_Problems to solve_
a - In the homestead account, what was the name of the starter homestead?
b - Continue the homestead account from its final sentence.

I really thought I'd own the land a couple of years before actually relocating. I was very attached to EinGedi, the starter homestead, but that's not what happened. By August of that same year, I was relocated and establishing this place. As it turned out, though, it was two years later that EinGedi was sold, and that same year, wrote, "Can We All Be Wrong?" EinGedi was sold and the book published at about the same time even. The biggest hit came when my daughter and her fiance read the book and "got on board" kind of . . . Actually, now in looking back, her participation was to bring change on every level. All kidding aside, by March of 2012, I was ready to buy another place and just give them this place. It was then, Ruach HaKodesh stirred in my heart the passage in II Chronicles about YHWH leaving us where we forsake Him, and another passage in II Chronicles about the battle not being mine, but belongs to Him.
I got a short respite between March and June, then a broken arm and houseful of guests, with two of them being quite wasteful and rude. The other four guests were pleasant. While my arm was still mending, a friend of nearly 20 years suffered a heart attack, so I took a short trip to visit her and help her make final arrangements. When I returned home, and heard Abba say the name Ishmael, I really wanted to just lock myself in the milking parlor, but I continued to persevere. It would be almost another month before the situation exploded, but I kept hearing the word, "derision." Although the experience was quite grievous, there was a level of relief, when I heard, the test was over. By the end of 2012, I'd broken my arm again and my friend had died. I needed some time to grieve and recover, which I was given.

_Provided information_
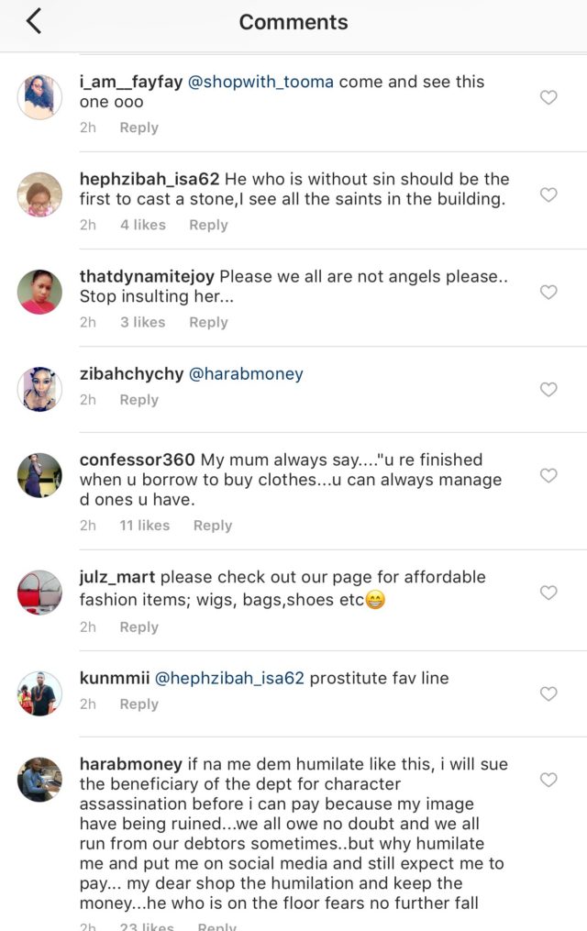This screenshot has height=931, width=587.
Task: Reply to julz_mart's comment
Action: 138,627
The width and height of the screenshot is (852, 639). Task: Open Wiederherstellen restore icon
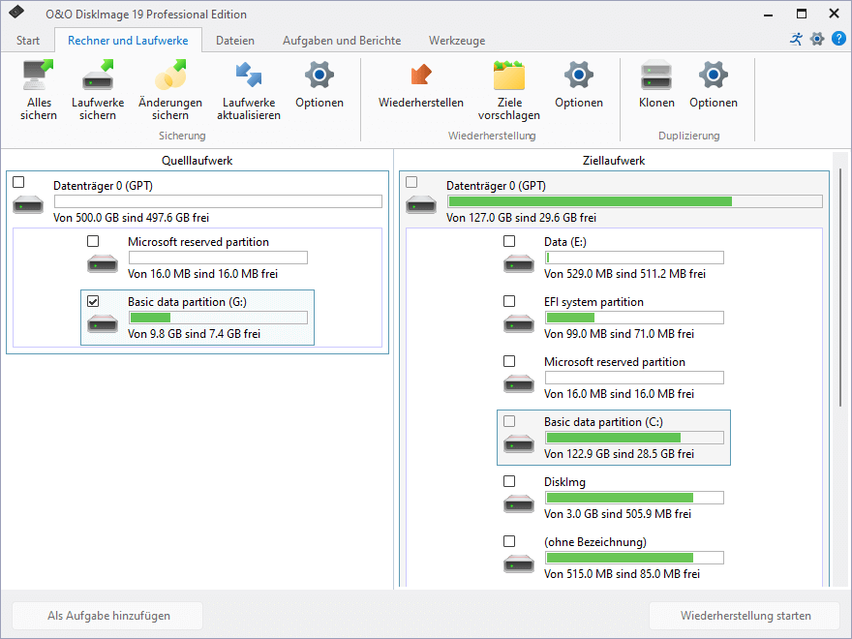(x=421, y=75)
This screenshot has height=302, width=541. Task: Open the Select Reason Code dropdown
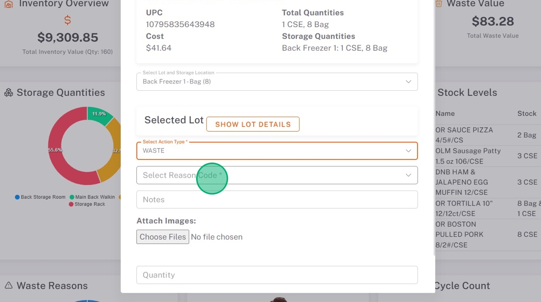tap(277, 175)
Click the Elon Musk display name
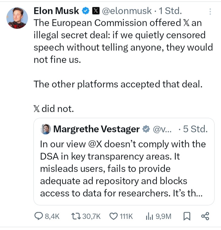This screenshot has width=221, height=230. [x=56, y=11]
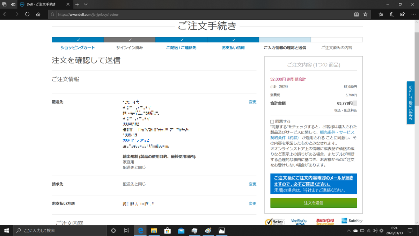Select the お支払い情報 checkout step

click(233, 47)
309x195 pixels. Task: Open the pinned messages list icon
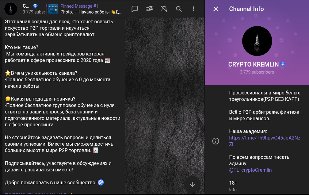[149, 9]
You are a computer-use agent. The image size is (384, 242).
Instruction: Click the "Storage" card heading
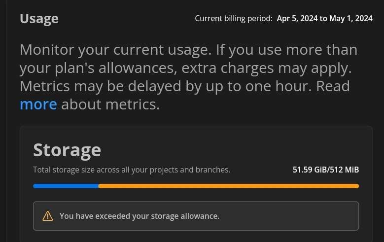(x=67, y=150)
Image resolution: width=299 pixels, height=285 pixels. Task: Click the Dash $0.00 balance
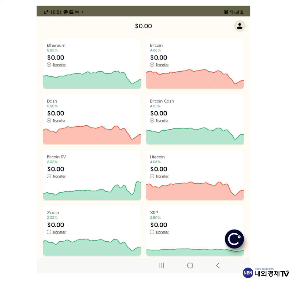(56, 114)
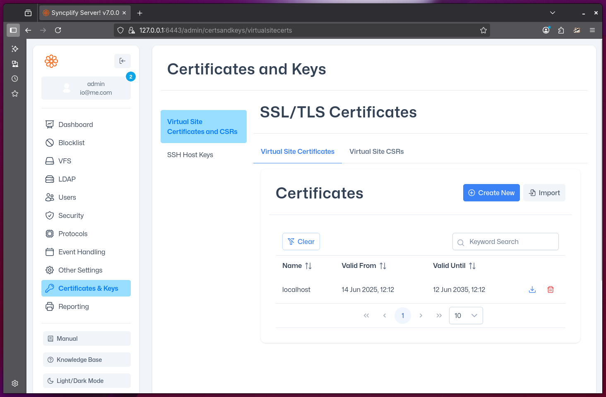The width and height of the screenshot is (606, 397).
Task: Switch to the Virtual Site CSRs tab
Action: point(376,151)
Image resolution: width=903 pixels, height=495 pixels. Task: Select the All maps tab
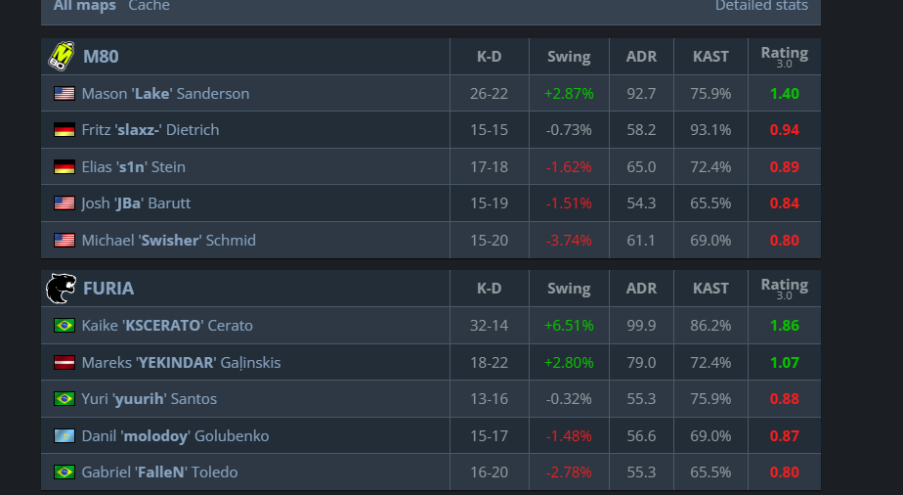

--

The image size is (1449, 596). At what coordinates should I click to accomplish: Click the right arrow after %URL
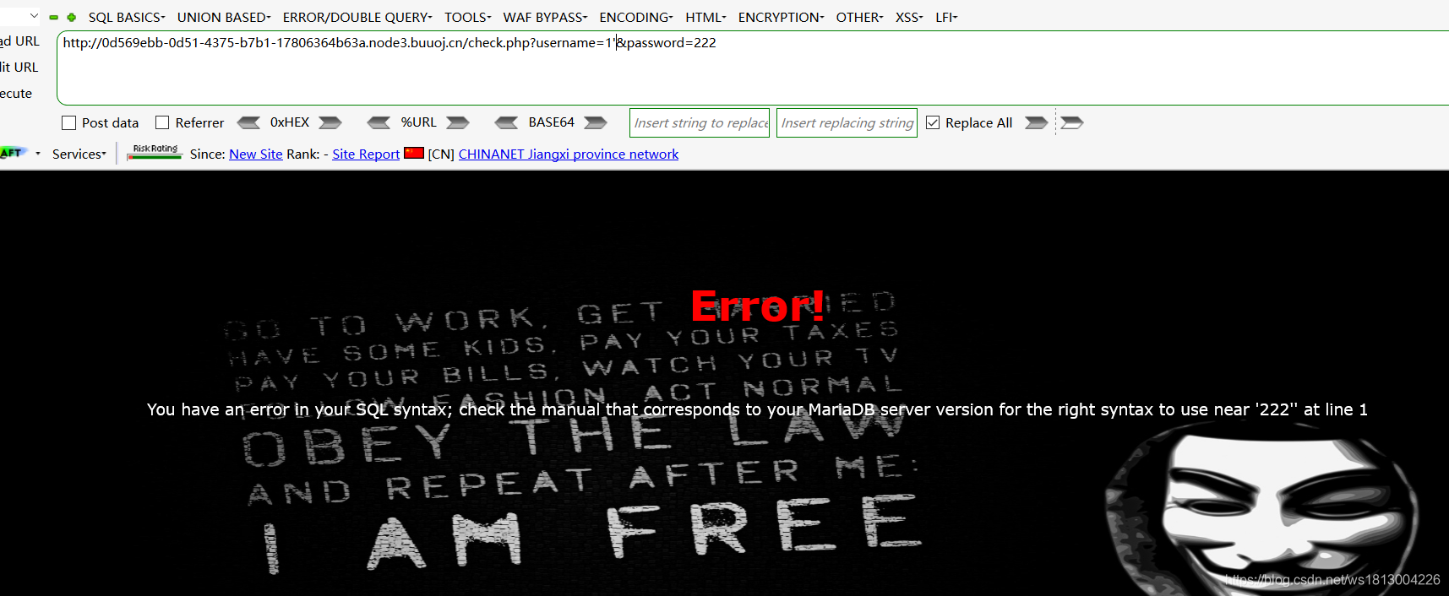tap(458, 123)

_Responses in order_
a - EinGedi

b -
Now, I've shared these overwhelming events to share this. I'm not sure I would have moved out on this plan, as a woman alone in ministry. I still believed a lot of wrong teaching against women being strong leaders. Mr. B's choice to not participate in homesteading or marriage was his choice, not mine. I've since learned a great deal more about the ministry to which I'm called, once I laid down the false teachings about women. My daughter and her husband have made their choices. My friend had a long line of heart issues in her family. I broke my arm twice in town before homesteading. The point is, life happens all around us. Bad things are not a sign that we're on the wrong path, they can be, but they don't have to be. Also keep in mind, bad things happening are not always an attack of the adversary! Even if the adversary is involved, he has to gain permission when it comes to the children of The Most High.
In every one of these situations, I was kept and provided for, and . . . although they seemed catastrophic at the time they happened, the events in this article took place over a nine year period. A lot of people have had a marriage go bad, lost a friend, faced a major health issue, gotten injured, and endured a family crisis in the past decade. Some people have persevered through all that and more. The spiritual assessment of the Will of our Creator is not necessarily; what happens to us in life, but how we handle what happens in life.